Либо мы побеждаем, либо тюрьма. Здесь нет чего-то промежуточного
– Простите за, может, бестактный вопрос, но вы полгода вместе с детьми живете за границей, активно ездите по Европе. За какие деньги?
– Когда я приехала в Литву, я на самом деле не ожидала такой колоссальной поддержки, которую здесь ощутила. В Литве я нахожусь в статусе официального гостя. Мне предоставлена охрана.
– Государственная?
– Да. И место проживания. Я получаю… Давайте назовем это зарплатой, которая выплачивается всем сотрудникам офиса благодаря поддержке фондов и личным пожертвованиям. Все зарубежные поездки оплачиваются принимающей стороной. Мы никогда не платили ни за перелеты, ни за проживание. Это все на официальном уровне берет на себя принимающая сторона.
– Но вам нравится ваша жизнь сейчас? Все-таки в каком-то смысле она намного комфортнее, чем была в Беларуси.
– Я...
– Не дай бог никому такой жизни, да?
– Да, Дмитрий. Это был бы прекрасный опыт в других обстоятельствах. Ты не можешь радоваться ничему.
– Расслабиться ни на минуту.
– И когда пропагандисты говорят: "Вот она ездит, катается..." Да, потому что я могу это делать. И я это делаю для белорусов. Спасибо вам за то, что вы мне дали такой мандат и что я могу говорить от вашего лица. Я делаю что могу. Каждый из нас делает то, что он может. Это некомфортная жизнь. Абсолютно некомфортная.
– Где сейчас находятся ваши дети Корней и Агния?
– Сегодня воскресенье – они находятся дома с близкими мне людьми.
– Сколько им лет?
– Дочке – пять, сыну – 10.
– Чем дети увлекаются?
– Слушайте, у них детство. Читают, играют, балуются. Обычные дети.
– Сколько раз за это время вынужденного пребывания в Литве дети говорили вам, что у них дома в Беларуси остались друзья, любимые игрушки, своя, очень важная для них, жизнь?
– Сыну 10, и он понимает, что происходит. Он знает, что его папа в тюрьме, что в Беларуси страшная ситуация, что людей бьют. Он на своем уровне об этом рассказывает, рисует картинки. И он не задает лишних вопросов. Он понимает, почему мы уехали. А дочке заходит сказка о том, что папа в командировке, что у нас в стране COVID, что мы не можем туда приехать. Она часто вспоминает игрушки, друзей, садик... "Мама, когда мы едем?"
– Дети просятся домой?
– Младшая просится.
– Старший все понимает?

● ● ● ● ●

_Что сделать_: Сколько лет дочери и сыну, о которых идёт речь в интервью?

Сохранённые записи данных
● ● ● ● ●

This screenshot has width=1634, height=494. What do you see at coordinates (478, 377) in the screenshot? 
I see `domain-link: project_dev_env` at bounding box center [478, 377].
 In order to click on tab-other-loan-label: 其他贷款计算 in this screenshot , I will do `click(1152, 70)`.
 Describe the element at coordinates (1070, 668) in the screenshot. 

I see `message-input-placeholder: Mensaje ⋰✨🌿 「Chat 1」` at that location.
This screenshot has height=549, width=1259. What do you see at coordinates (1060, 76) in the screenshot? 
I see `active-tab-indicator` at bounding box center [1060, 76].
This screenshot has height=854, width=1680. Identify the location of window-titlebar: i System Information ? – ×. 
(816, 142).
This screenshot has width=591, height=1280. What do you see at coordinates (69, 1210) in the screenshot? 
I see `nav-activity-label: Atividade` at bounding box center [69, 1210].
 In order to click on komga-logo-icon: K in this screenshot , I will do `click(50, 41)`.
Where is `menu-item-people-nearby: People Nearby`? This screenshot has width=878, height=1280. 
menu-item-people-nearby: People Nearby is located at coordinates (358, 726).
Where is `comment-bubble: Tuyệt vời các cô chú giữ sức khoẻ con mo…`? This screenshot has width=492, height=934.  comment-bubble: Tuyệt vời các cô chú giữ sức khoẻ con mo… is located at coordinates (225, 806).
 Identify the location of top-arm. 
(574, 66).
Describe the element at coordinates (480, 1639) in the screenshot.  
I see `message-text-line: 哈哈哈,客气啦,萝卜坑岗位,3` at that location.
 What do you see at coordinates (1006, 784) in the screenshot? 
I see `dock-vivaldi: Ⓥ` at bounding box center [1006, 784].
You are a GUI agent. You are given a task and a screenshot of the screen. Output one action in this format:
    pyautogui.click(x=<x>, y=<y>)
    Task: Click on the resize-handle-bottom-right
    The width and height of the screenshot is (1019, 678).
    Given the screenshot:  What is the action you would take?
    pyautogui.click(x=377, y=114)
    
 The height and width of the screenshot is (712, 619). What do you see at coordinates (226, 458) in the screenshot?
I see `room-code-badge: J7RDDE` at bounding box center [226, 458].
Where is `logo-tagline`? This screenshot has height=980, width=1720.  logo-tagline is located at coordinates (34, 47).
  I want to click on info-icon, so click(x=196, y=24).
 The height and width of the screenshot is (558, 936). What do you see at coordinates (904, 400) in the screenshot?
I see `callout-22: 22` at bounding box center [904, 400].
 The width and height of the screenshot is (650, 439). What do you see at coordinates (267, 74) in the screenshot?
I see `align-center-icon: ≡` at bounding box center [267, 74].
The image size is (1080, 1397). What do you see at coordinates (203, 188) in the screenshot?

● ● ● ● ●

_Ответ_: Дочери пять лет, сыну десять.